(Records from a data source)
________________________

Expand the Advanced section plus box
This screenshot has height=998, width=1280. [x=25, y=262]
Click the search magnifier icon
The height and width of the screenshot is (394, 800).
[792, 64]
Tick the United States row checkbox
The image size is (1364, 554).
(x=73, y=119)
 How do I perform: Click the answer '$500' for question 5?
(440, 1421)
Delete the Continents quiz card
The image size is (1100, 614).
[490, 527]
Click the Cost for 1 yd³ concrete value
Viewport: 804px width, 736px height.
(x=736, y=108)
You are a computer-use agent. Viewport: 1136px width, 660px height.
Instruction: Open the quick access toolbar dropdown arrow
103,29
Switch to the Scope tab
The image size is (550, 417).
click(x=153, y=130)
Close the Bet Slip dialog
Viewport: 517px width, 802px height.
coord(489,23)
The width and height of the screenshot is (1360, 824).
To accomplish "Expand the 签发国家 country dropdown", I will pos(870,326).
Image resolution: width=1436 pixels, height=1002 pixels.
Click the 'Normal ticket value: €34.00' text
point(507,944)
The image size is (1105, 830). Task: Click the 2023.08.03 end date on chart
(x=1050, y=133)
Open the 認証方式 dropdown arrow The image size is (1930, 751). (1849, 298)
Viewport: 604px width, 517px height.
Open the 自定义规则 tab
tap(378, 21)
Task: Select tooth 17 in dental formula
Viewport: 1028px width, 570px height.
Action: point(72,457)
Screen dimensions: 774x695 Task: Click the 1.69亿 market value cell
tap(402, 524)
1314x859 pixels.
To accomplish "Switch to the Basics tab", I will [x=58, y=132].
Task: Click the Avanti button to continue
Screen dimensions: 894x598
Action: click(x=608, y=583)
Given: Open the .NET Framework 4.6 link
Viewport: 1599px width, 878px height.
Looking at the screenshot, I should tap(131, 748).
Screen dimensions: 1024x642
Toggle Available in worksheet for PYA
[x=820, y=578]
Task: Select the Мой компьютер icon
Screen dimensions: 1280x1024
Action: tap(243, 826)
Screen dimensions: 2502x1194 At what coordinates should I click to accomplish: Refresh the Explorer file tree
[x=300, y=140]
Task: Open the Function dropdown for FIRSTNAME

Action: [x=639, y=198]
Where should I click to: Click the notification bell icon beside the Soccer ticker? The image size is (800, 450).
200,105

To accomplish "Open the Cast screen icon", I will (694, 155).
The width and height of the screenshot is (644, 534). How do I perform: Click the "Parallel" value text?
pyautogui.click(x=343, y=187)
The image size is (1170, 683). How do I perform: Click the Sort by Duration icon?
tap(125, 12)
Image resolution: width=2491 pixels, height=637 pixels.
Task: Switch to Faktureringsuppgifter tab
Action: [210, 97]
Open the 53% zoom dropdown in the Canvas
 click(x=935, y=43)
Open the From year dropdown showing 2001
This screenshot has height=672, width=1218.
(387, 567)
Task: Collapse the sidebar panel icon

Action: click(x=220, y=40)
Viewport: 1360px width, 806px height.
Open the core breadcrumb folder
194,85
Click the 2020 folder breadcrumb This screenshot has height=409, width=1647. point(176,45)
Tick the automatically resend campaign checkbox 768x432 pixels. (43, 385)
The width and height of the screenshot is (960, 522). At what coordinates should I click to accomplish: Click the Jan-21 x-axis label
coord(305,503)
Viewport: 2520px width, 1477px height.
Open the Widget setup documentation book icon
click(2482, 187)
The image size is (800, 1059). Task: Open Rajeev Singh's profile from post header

________________________

_Work to be completed_. Can you rewrite all the material above so that every "checkbox" becomes "check box" and nothing else changes?

_Solution_.
Expand the Advanced section plus box
This screenshot has height=998, width=1280. [x=25, y=262]
Click the search magnifier icon
The height and width of the screenshot is (394, 800).
[792, 64]
Tick the United States row check box
The image size is (1364, 554).
(x=73, y=119)
 How do I perform: Click the answer '$500' for question 5?
(440, 1421)
Delete the Continents quiz card
The image size is (1100, 614).
[490, 527]
Click the Cost for 1 yd³ concrete value
Viewport: 804px width, 736px height.
(x=736, y=108)
You are a computer-use agent. Viewport: 1136px width, 660px height.
Instruction: Open the quick access toolbar dropdown arrow
103,29
Switch to the Scope tab
The image size is (550, 417).
click(x=153, y=130)
Close the Bet Slip dialog
Viewport: 517px width, 802px height.
coord(489,23)
The width and height of the screenshot is (1360, 824).
To accomplish "Expand the 签发国家 country dropdown", I will pos(870,326).
Image resolution: width=1436 pixels, height=1002 pixels.
Click the 'Normal ticket value: €34.00' text
point(507,944)
The image size is (1105, 830). Task: Click the 2023.08.03 end date on chart
(x=1050, y=133)
Open the 認証方式 dropdown arrow The image size is (1930, 751). (1849, 298)
Viewport: 604px width, 517px height.
Open the 自定义规则 tab
tap(378, 21)
Task: Select tooth 17 in dental formula
Viewport: 1028px width, 570px height.
Action: point(72,457)
Screen dimensions: 774x695 Task: Click the 1.69亿 market value cell
tap(402, 524)
1314x859 pixels.
To accomplish "Switch to the Basics tab", I will [x=58, y=132].
Task: Click the Avanti button to continue
Screen dimensions: 894x598
Action: click(x=608, y=583)
Given: Open the .NET Framework 4.6 link
Viewport: 1599px width, 878px height.
Looking at the screenshot, I should tap(131, 748).
Screen dimensions: 1024x642
Toggle Available in worksheet for PYA
[x=820, y=578]
Task: Select the Мой компьютер icon
Screen dimensions: 1280x1024
Action: tap(243, 826)
Screen dimensions: 2502x1194 At what coordinates should I click to accomplish: Refresh the Explorer file tree
[x=300, y=140]
Task: Open the Function dropdown for FIRSTNAME

Action: [x=639, y=198]
Where should I click to: Click the notification bell icon beside the Soccer ticker? The image size is (800, 450).
200,105

To accomplish "Open the Cast screen icon", I will (694, 155).
The width and height of the screenshot is (644, 534). How do I perform: Click the "Parallel" value text?
pyautogui.click(x=343, y=187)
The image size is (1170, 683). How do I perform: Click the Sort by Duration icon?
tap(125, 12)
Image resolution: width=2491 pixels, height=637 pixels.
Task: Switch to Faktureringsuppgifter tab
Action: [210, 97]
Open the 53% zoom dropdown in the Canvas
 click(x=935, y=43)
Open the From year dropdown showing 2001
This screenshot has height=672, width=1218.
(387, 567)
Task: Collapse the sidebar panel icon

Action: click(x=220, y=40)
Viewport: 1360px width, 806px height.
Open the core breadcrumb folder
194,85
Click the 2020 folder breadcrumb This screenshot has height=409, width=1647. point(176,45)
Tick the automatically resend campaign check box 768x432 pixels. (43, 385)
The width and height of the screenshot is (960, 522). At what coordinates should I click to accomplish: Click the Jan-21 x-axis label
coord(305,503)
Viewport: 2520px width, 1477px height.
Open the Widget setup documentation book icon
click(2482, 187)
The image size is (800, 1059). Task: Open Rajeev Singh's profile from post header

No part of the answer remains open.